I'm reminded of the statistic about crime on the local news channels: crime
across the US has dropped, consistently, since the 1960s, but reporting of
crime has gone up 400%.

As a result, people are more alarmed and afraid than ever even though this is
one of the, if not the, safest time in history.

"Perception is reality"

------
gumby
I see a lot of the craziness as a sign that the good guys are actually
winning. Sounds counterintuitive, but the “progress of history” is never as
smooth as portrayed in popular history.

The Arab spring uprisings were, imho, spurred by people complaining that
things weren’t as good for them as they clearly were for people you could now
see on the internet and cable tv.

The reactionary movement in the US is a combination of some people complaining
about rights being extended to others (extending rights is a _good_ thing) and
people complaining “hey, the system isn’t working for me when it seems to be
working for others”. Do I like the form this reaction has taken? Not in the
slightest! But I recognize that it’s a reaction to good things.

In the 1960s and 1970s the US was subject to waves of assassinations and
bombings.

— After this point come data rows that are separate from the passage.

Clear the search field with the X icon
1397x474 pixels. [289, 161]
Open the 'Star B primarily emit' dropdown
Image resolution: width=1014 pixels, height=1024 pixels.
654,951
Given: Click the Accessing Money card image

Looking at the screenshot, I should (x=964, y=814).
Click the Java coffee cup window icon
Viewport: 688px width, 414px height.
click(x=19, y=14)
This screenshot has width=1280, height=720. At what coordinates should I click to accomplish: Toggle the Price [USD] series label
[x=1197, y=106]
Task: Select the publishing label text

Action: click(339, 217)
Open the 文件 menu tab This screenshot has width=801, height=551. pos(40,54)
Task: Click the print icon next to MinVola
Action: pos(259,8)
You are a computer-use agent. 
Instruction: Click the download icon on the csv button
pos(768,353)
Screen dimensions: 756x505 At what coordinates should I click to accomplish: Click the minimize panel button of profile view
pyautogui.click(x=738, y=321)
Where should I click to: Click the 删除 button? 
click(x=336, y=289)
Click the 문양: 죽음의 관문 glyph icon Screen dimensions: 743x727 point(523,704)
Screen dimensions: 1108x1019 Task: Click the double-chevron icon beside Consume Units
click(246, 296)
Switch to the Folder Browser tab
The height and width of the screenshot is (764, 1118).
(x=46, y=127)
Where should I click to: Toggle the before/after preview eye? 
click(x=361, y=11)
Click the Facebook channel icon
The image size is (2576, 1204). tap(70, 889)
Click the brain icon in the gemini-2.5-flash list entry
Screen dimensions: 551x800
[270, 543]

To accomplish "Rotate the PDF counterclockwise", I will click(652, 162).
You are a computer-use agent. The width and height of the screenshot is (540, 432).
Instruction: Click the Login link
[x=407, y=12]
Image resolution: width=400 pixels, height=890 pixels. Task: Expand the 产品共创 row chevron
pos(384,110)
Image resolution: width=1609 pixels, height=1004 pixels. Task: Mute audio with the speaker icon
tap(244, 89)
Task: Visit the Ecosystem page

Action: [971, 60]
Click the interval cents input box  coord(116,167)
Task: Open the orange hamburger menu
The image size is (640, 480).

And in the 1870s they had an actual civil war! Things could be
worse.

------
onion2k
_Why is the world so crazy? Has it always been like this?_

Mostly, yes. Crazy is easy to profit from. The media paints a bleak picture
because it keeps them in business. Businesses keep crazy going because people
spend money to escape from it. Wall Street keeps it going because complex
financial instruments are a good earner.

Rich people are getting richer at the moment. They're the only ones with the
power to change things but they have no will to do so.

------
gitgud
1\. More technology pushes news into people than ever before.

2\. Bad news sells and makes you keep watching.

3\. Humanity has never been smarter or more advanced than right now. Therefore
we are more likely to be right in our predictions. Even if this isn't true, it
still scares people.

4\. We're only just starting to track and measure problems. Even ones we can't
feasibly fix (climate change), which is scary.

------
lucozade
My prediction is that COVID-19 may have killed any chance of serious action on
climate change.

I saw an estimate a few weeks ago that said that we'd need to be in the
equivalent of a COVID-19 lockdown for 7-8 full years to get the temp increase
to a manageable level.

It's one thing to discuss action in the abstract. But now we've all had a
taste of what is needed, I can't see any electorate voluntarily agreeing to
that. I could be wrong but I doubt it.

Also, if by inequality you mean economic inequality, the global situation is a
lot better than it was 10 years ago and vastly better than it was 50 years
ago. This is primarily due to China and SE Asia generally catching up.

------
keiferski
The media is incentivized to make you think this way. Turn it off and you'll
realize that the problems of world are basically the same as they've ever
been. If anything, the doomsday scenarios of 2020 are pretty tame compared to
the reality of the Middle Ages. Pretty much every generation before you
(possibly with the exception of your parents) had a rougher time.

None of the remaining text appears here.